La Navidad nos invita a detenernos, a mirar con gratitud la vida que tenemos y la que nos rodea. Agradecer por el simple hecho de despertar cada mañana, por los que siguen a nuestro lado y también por aquellos que partieron, pero dejaron huellas imborrables en el corazón. Agradecer por la familia, aún con sus imperfecciones, porque es allí donde aprendemos a amar, a perdonar y a sostenernos.
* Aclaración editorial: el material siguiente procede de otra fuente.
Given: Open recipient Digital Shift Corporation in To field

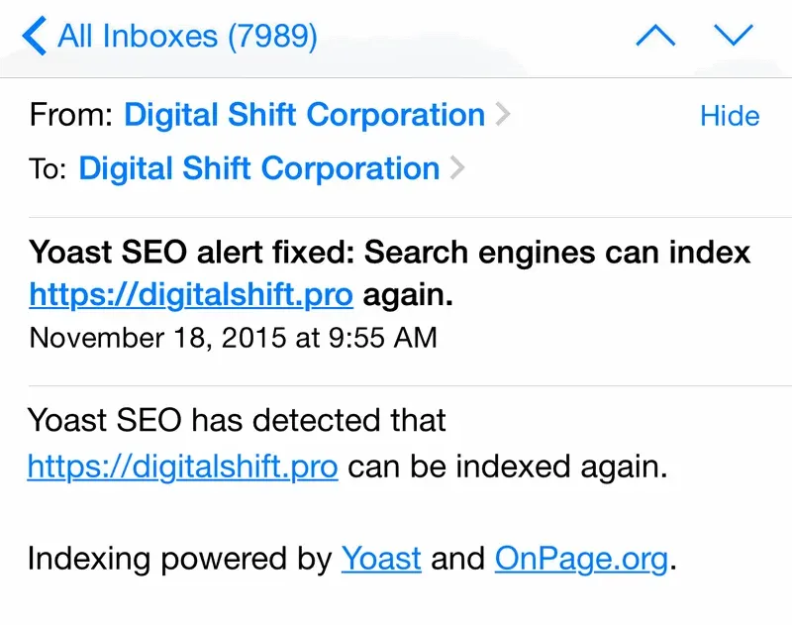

En medio de luces, villancicos y encuentros, recordemos que el mayor regalo no está envuelto en papel: es el tiempo compartido, la palabra sincera, el perdón ofrecido, la fe que nos sostiene y la esperanza que renace. Cada día vivido es una oportunidad para amar mejor, para sanar heridas y para reconocer las bendiciones, incluso las que llegan disfrazadas de pruebas.
Que esta Navidad nos encuentre con el corazón agradecido, conscientes de que la vida es frágil y sagrada, y de que cada instante es un obsequio divino. Valoremos el hoy, abracemos a los nuestros y demos gracias a Dios por el milagro de estar vivos y por la dicha de no caminar solos.